All laboratory tests for chikungunya and dengue viruses were negative for both patients. Testing for Zika virus RNA was performed by using real-time reverse transcription PCR (rRT-PCR) in accordance with published methods (Table) (9). Serum from patient 2 tested negative for Zika virus RNA when first tested on day 9 after symptom onset, although subsequent retrospective testing on the serum sample collected on day 4 returned a positive result. A urine sample collected on day 9 was positive for Zika virus RNA. These tests were repeated 3 days later and returned identical results. Testing of serum collected on day 9 detected Zika IgM and IgG (IgG titer >1:640), and similar results were obtained on serum collected on day 12.
Laboratory investigations for Zika virus RNA in patient 1 demonstrated negative rRT-PCR results for serum (first tested 19 days after symptom onset) and for urine (first tested 21 days after symptom onset). Serologic testing performed on day 21 detected Zika IgM and IgG (IgG titer 1:320). Semen collected on day 23 tested positive for Zika virus RNA (cycle threshold [Ct] 25). Semen collected on days 35 and 76 also tested positive (Ct values 29 and 35, respectively; duplicate testing on the sample from day 76 performed at the national arbovirus reference laboratory indicated a Ct value of 35.82). Semen samples collected on days 99 and 117 tested negative for Zika virus RNA. Attempts at virus isolation from the semen sample collected on day 23 failed to cultivate infectious particles.
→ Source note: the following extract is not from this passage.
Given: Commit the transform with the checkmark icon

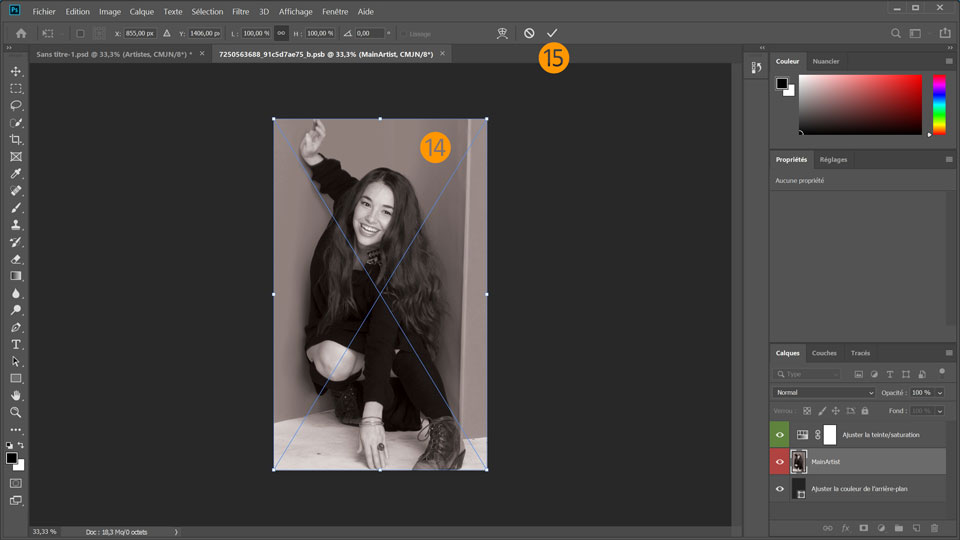Looking at the screenshot, I should (x=552, y=33).
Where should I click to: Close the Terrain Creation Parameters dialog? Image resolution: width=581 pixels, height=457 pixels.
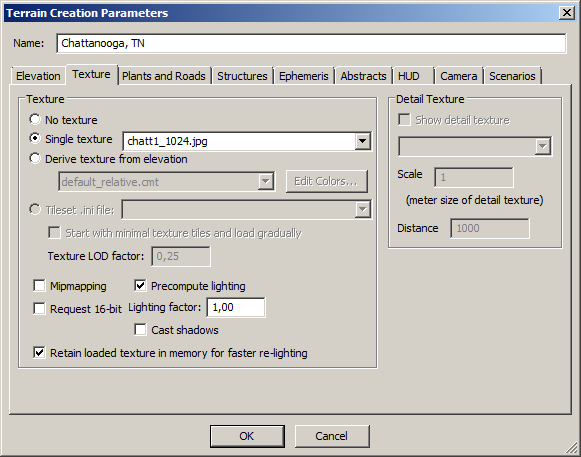click(567, 13)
It is very unlikely that transmission of Zika virus infection to patient 2 occurred through a mosquito bite. Although occasional interceptions of exotic mosquito species have occurred at international ports of entry into New Zealand, neither of the Aedes species of mosquito capable of transmitting Zika virus infection is established in the country (10). This case report and results of research into the duration of infectivity of Zika virus in semen can inform the evolving guidelines concerning the recommended duration of abstinence from sexual intercourse and the practice of barrier protection methods to prevent sexual transmission of Zika virus infection.